**Goal of the exercise**
Pick out each line of the records that includes the string "input", and copy it.

**Information supplied**
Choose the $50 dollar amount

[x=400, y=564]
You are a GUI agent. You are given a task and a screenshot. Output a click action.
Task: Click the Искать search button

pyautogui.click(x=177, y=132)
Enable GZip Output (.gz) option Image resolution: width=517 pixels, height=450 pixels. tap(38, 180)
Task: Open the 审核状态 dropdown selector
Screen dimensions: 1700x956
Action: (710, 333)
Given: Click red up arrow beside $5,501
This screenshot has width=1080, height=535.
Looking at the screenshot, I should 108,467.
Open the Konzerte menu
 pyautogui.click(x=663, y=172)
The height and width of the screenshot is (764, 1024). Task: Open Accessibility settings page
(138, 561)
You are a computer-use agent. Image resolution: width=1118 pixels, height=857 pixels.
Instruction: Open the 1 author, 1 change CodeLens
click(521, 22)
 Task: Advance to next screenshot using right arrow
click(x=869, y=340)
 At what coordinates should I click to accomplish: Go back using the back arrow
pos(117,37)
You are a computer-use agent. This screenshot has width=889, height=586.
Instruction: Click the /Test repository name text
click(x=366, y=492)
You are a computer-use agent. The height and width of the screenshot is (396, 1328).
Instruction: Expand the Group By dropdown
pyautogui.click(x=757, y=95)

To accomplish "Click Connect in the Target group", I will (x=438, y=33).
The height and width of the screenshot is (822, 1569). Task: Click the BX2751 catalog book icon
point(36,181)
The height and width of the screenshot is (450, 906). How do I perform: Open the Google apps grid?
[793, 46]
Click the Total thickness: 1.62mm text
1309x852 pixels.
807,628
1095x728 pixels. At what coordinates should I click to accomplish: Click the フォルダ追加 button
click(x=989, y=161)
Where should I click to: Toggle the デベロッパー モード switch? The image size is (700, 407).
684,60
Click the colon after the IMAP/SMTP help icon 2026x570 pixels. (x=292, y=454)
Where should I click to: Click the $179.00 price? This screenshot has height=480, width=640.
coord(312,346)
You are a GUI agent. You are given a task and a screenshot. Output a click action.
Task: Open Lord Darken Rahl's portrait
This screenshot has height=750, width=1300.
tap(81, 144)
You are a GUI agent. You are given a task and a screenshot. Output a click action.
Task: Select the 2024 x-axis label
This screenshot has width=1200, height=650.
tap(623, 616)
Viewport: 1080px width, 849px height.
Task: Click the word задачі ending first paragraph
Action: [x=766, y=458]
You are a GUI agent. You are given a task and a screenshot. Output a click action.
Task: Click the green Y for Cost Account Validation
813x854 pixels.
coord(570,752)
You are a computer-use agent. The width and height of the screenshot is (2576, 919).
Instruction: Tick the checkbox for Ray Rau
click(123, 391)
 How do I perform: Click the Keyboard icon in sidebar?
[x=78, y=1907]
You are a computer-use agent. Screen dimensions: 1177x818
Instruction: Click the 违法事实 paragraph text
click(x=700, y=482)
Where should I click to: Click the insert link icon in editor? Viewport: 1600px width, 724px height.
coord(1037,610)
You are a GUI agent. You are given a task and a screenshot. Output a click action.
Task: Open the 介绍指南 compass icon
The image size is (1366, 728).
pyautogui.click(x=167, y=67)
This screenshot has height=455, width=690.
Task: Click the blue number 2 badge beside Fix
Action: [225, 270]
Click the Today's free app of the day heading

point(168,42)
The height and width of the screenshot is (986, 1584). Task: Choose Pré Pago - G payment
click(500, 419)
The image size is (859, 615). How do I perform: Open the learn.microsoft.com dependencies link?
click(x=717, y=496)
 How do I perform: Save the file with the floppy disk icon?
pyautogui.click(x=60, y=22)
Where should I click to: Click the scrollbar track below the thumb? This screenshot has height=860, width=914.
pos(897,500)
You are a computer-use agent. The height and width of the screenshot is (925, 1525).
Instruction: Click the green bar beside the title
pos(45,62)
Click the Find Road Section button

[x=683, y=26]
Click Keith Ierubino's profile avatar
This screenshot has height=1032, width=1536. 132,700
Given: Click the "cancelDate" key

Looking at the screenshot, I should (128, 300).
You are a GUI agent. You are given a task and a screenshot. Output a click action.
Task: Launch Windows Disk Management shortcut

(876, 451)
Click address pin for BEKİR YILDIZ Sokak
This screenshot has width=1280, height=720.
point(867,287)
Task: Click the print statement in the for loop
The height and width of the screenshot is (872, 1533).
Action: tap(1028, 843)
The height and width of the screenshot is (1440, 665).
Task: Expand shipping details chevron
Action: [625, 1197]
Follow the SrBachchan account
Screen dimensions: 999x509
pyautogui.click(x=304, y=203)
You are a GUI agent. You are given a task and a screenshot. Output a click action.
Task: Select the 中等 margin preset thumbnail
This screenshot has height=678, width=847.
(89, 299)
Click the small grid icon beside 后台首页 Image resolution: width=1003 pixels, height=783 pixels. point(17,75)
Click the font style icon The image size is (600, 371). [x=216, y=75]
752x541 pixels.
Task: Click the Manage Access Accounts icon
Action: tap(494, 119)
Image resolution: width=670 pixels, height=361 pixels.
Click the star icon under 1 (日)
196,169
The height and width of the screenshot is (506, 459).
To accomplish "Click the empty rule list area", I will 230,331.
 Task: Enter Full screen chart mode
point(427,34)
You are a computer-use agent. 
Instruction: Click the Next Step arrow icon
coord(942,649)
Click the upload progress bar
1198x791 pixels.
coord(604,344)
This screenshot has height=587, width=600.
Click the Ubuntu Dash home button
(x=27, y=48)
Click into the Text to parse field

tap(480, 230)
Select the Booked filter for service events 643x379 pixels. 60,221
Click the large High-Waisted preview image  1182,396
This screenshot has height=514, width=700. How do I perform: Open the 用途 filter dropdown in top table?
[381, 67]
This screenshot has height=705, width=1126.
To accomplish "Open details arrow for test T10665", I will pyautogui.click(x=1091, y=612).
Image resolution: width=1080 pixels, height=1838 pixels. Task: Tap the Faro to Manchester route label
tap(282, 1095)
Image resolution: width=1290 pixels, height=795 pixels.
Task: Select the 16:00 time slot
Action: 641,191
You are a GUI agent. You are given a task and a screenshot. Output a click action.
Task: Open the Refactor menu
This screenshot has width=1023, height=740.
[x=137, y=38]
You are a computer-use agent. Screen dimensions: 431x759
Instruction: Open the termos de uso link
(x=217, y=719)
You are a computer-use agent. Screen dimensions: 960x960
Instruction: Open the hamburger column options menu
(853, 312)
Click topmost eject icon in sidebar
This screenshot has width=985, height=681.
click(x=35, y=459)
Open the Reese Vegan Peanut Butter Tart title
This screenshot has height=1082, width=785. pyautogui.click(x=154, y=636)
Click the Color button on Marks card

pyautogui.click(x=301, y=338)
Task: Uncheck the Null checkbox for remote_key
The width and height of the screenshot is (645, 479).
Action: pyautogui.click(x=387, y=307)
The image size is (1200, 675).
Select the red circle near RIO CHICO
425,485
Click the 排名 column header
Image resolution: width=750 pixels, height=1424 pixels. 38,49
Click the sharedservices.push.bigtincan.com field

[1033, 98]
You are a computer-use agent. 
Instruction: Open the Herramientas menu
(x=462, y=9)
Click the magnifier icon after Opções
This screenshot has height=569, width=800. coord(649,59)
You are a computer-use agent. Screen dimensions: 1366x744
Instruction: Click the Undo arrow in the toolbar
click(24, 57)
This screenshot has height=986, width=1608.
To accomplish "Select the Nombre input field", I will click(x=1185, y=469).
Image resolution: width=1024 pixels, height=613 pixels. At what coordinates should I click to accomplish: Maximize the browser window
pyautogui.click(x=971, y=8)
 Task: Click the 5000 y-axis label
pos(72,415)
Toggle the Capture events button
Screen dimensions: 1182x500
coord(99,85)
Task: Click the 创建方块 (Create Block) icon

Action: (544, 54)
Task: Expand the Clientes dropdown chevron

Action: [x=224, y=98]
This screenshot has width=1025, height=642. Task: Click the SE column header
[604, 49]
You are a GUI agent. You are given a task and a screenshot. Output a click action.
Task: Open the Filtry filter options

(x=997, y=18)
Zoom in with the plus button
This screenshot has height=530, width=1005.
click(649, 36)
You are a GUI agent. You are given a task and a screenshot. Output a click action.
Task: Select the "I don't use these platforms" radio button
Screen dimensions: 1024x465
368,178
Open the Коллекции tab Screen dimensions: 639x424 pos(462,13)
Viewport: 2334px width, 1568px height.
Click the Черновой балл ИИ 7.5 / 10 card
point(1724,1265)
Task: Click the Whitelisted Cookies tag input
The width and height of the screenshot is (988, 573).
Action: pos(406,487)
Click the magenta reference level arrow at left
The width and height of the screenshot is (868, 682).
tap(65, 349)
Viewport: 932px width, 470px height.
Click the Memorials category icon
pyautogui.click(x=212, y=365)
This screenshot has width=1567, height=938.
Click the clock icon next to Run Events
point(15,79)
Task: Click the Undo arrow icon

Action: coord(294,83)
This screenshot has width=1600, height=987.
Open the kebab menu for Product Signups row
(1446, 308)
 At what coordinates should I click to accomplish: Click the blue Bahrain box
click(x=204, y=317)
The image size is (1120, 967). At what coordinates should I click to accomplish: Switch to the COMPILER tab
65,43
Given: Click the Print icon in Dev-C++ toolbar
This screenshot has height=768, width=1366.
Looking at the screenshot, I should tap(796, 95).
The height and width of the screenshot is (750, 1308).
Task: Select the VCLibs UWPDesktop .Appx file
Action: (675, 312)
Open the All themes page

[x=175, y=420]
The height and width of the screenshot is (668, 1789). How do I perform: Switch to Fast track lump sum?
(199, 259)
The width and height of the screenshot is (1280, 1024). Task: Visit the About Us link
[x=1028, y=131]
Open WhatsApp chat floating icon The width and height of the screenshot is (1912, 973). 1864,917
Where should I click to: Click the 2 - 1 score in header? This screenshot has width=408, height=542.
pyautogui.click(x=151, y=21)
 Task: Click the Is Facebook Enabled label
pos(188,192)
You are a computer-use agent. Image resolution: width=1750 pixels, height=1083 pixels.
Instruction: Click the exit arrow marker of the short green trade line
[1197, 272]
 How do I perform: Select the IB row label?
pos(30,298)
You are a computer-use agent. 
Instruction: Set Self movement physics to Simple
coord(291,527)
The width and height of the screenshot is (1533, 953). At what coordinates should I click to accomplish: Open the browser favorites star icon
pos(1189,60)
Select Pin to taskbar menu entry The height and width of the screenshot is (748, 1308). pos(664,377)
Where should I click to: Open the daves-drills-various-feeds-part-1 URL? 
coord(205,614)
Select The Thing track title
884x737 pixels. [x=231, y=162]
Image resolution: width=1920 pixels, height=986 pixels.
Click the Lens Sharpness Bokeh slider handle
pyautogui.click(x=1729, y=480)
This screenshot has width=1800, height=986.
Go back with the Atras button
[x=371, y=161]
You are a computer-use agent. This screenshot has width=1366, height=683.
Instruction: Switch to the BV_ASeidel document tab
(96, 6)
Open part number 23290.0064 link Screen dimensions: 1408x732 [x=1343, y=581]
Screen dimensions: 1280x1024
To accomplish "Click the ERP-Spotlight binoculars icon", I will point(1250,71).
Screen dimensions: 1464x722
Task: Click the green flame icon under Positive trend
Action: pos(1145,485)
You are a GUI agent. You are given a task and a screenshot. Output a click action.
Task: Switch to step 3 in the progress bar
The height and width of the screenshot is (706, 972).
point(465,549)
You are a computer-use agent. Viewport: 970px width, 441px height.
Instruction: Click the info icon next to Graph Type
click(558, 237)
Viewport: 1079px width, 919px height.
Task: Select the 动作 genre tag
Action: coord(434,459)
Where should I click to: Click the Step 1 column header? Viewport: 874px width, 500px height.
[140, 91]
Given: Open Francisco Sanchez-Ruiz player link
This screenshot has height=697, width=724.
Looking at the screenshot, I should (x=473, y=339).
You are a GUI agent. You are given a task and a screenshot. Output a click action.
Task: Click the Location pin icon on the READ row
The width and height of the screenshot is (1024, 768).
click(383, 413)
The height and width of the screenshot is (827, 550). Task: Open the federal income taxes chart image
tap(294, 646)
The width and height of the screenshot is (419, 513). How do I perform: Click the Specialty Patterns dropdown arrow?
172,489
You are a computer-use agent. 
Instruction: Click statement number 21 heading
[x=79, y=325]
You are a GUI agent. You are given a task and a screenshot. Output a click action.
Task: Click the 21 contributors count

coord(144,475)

**Solution for this problem**
To accomplish "Select the Nombre input field", I will click(x=1185, y=469).
Task: Click the Whitelisted Cookies tag input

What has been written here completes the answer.